Examination of Witnesses (Questions 412
- 419)
WEDNESDAY 11 MARCH 2009
Ms Helen Bailey, Ms Helene Radcliffe, Mr Mark Parkinson
and Mr Jim Gallagher
Q412 Chairman:
Good afternoon and thank you for coming, and thank you for submitting
some documents to us which we have read with interest, but I have
to say with a certain disappointment which no doubt that will
emerge in the course of the afternoon. I am sure you have all
given evidence at these sessions before but I perhaps ought to
remind you that evidence sessions are broadcast live on the internet
and a full transcript is going to be taken. You will have an opportunity
to make small corrections to the transcript but you will not be
able to alter any of the sense of what you have said. I think
perhaps I ought to make it clear right at the outset to you that
you it is open to you supply the Committee with any additional
evidence if there is some additional evidence you feel you ought
to supply, and in return the Committee is in a position to ask
you to supply additional evidence if we do not think that we have
sufficient evidence. I wonder if you would be kind enough to introduce
yourselves and tell us what you all do and then we can perhaps
ask you questions.
Ms Bailey: Thank you very much for that introduction.
This is actually the first time certainly that I have given evidence
before a select committee so I am grateful for the advice you
have given, Chairman. We are very pleased to be here at the behest
of Treasury ministers. We represent Her Majesty's Treasury, which
isand I think this is just worth saying in this contexta
UK-wide government department concerned with fiscal policy and
with public spending across the United Kingdom as well as with
the wider economic matters which have featured recently in the
public press. Our role is to answer questions on both the written
evidence we have already supplied to you, to which you have alluded,
and to attempt to deal with factual matters in relation to the
operation of the Formula and in relation to the Treasury's work
in that respect. Let me introduce my team. I have got on my right
Helene Radcliffe, who is the Team Leader of the devolved administrations
unit in the Treasury, and Mark Parkinson, who is an acknowledged
expert on the operation of the Barnett Formula. I am Helen Bailey
and I am a Director in the Public Services and Growth Directorate
at Her Majesty's Treasury, and we look very forward very much
to being able to assist you in any way we can this afternoon.
Mr Gallagher: I would like to introduce myself,
Chairman. My name is Jim Gallagher and I am the Director General
for Devolution in the Ministry of Justice and I work with Treasury
colleagues.
Q413 Chairman:
Thank you very much indeed. Perhaps I could ask the first question,
which I hope is relatively clear. Does the Treasury think that
the Barnett Formula treats all four parts of the UK fairly?
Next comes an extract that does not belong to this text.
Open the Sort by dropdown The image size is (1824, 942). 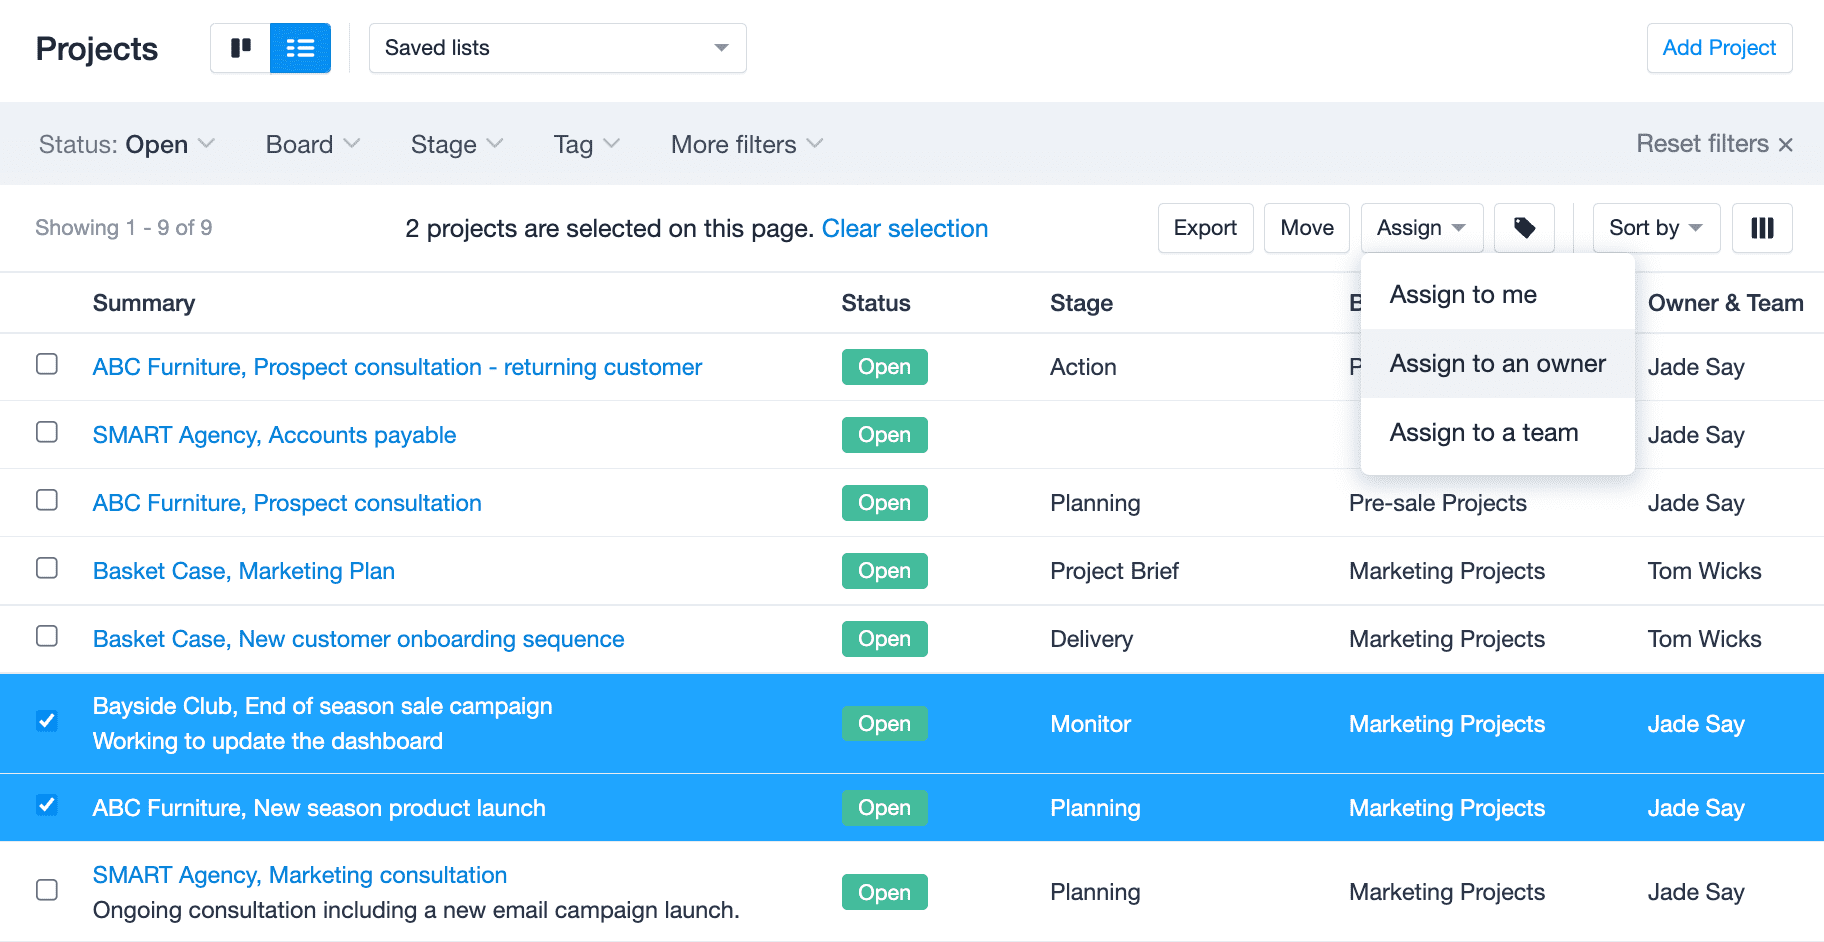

Ms Bailey: We think in the Treasury that the
advantages of the Barnett Formula are that it gives an absolute
increase in spending for every part of the United Kingdom which
is the same when a spending decision is made by the UK Government.
It has the merits of longevity, transparency and of familiarity.
Q414 Chairman:
That was not quite what I asked you actually, with respect. Do
you think it has the advantage of fairness?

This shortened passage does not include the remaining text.